▶ **WRITTEN PROBLEM**
Gather every line of the entries below that includes the word "Skylight".
======== DATASET ROWS
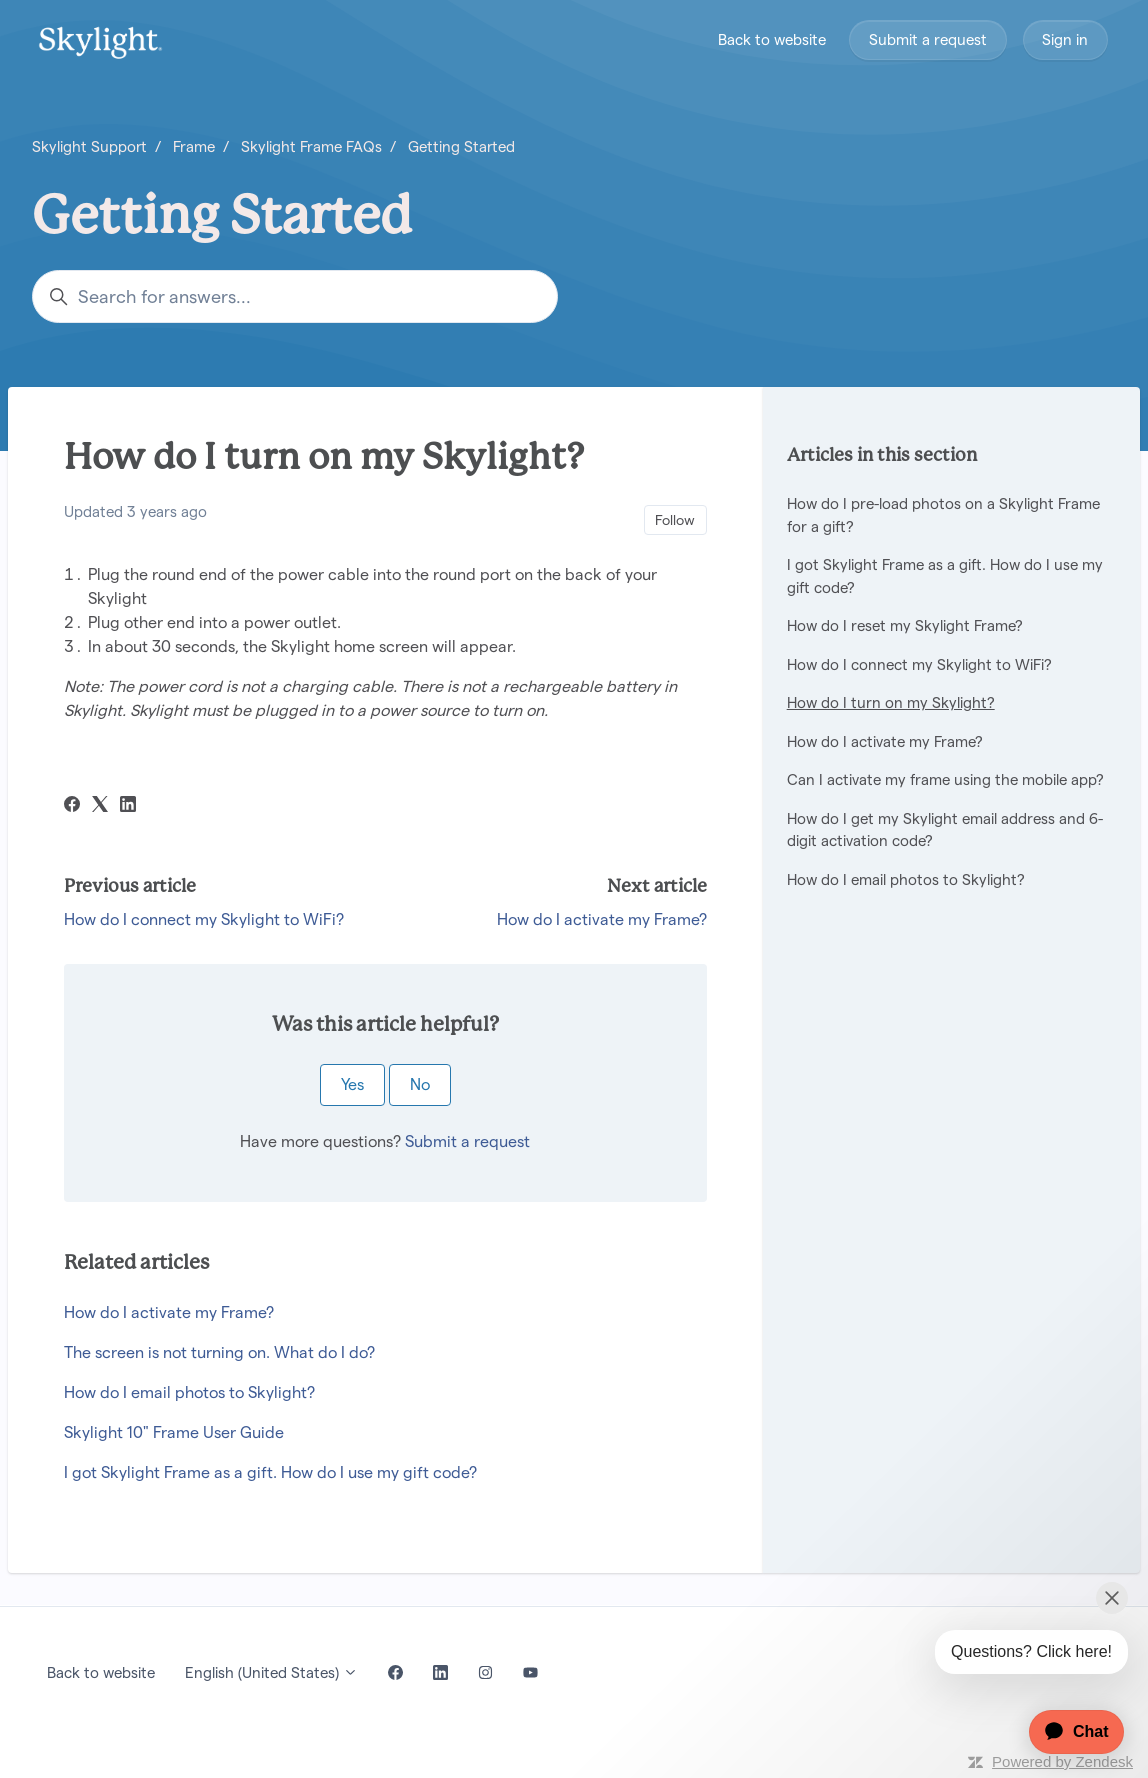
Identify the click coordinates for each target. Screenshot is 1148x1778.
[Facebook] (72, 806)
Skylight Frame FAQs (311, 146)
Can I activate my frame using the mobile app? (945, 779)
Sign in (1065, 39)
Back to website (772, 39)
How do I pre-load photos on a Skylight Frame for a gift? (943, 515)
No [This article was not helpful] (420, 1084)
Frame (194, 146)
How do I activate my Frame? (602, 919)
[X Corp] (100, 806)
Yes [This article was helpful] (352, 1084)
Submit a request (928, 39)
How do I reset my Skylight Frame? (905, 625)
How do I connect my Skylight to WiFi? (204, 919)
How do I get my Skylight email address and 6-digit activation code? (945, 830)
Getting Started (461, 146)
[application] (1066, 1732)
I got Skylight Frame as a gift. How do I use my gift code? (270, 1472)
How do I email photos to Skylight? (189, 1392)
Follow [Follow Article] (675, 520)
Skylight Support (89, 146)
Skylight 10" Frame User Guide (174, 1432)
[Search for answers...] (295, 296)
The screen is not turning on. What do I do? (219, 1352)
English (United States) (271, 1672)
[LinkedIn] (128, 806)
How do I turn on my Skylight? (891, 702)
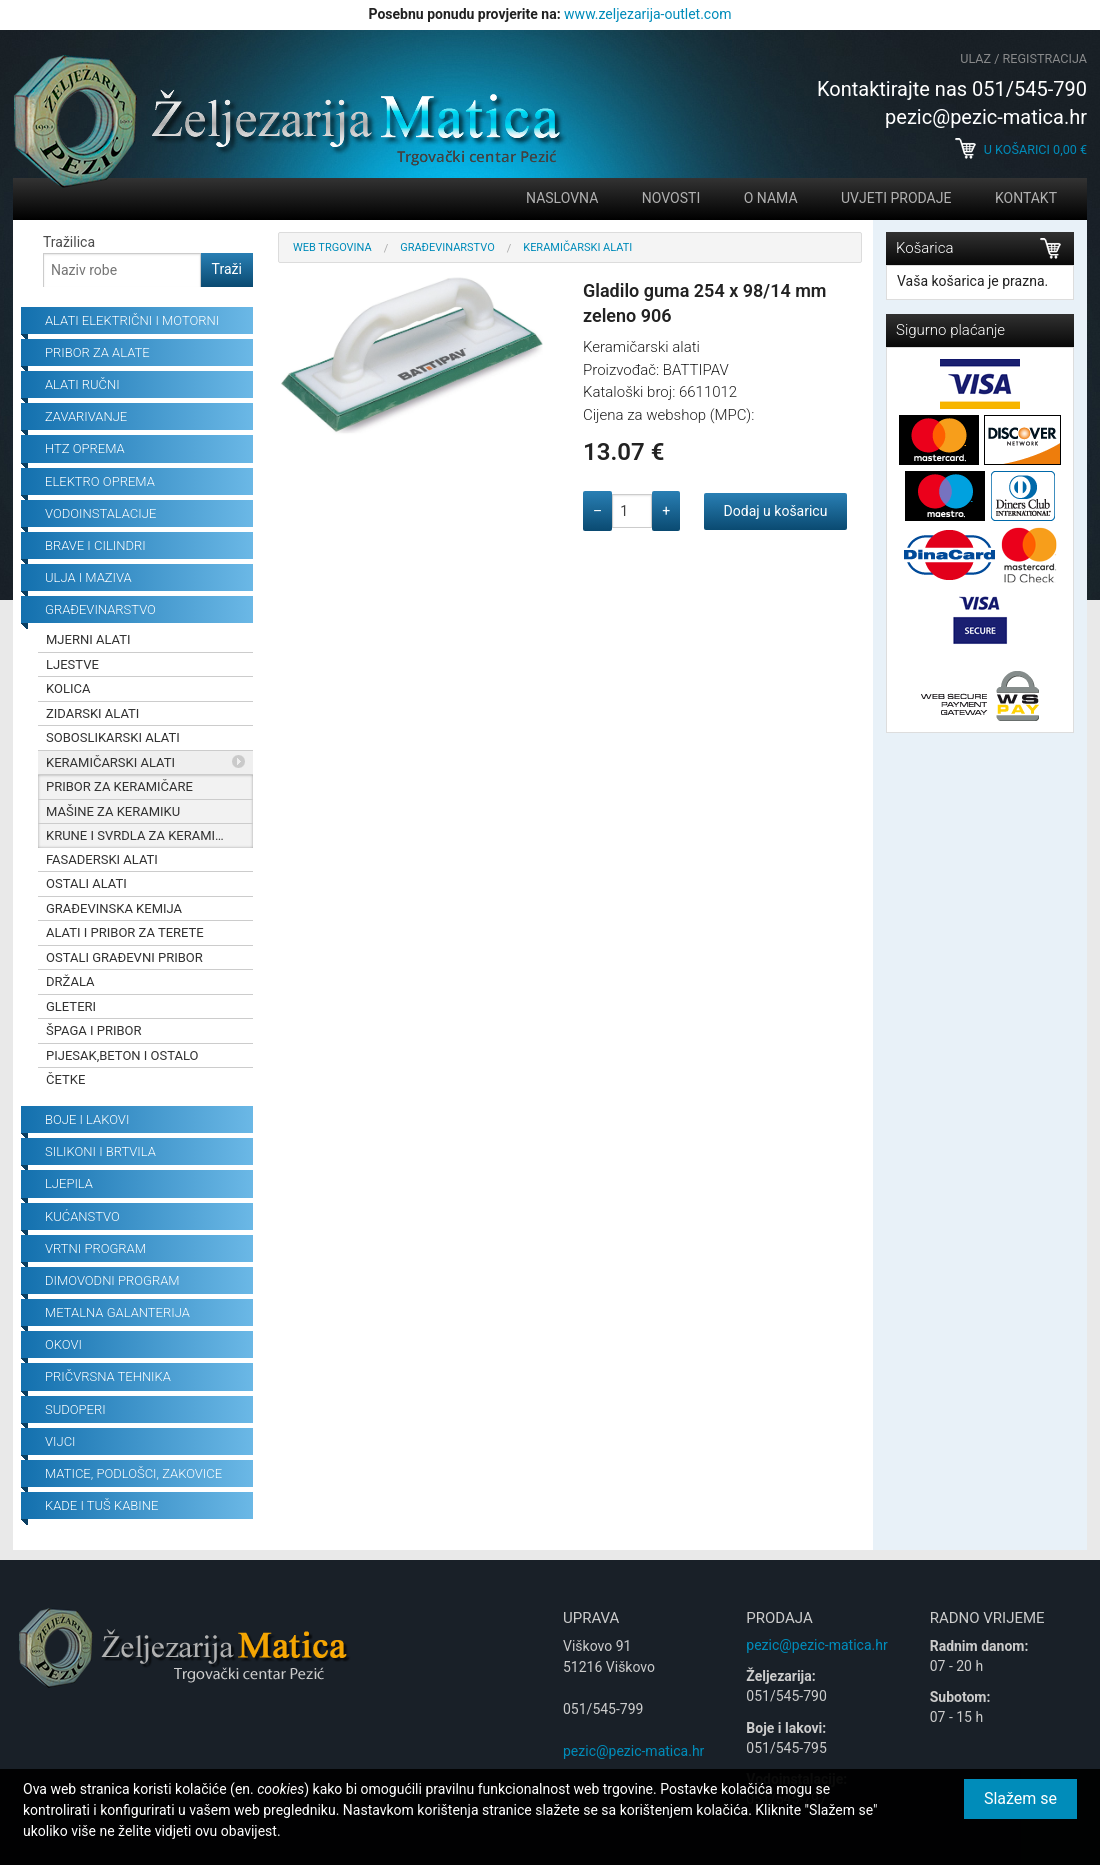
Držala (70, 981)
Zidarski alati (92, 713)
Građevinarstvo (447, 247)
================
▶ **WRITTEN SOLUTION**
Skylight Frame FAQs (311, 146)
How do I pre-load photos on a Skylight Frame for a gift? (943, 515)
How do I reset my Skylight Frame? (905, 625)
How do I connect my Skylight to WiFi? (204, 919)
How do I get my Skylight email address and 6-digit activation code? (945, 830)
I got Skylight Frame as a gift. How do I use my gift code? (270, 1472)
How do I email photos to Skylight? (189, 1392)
Skylight Support (89, 146)
Skylight 10" Frame User Guide (174, 1432)
How do I turn on my Skylight? (891, 702)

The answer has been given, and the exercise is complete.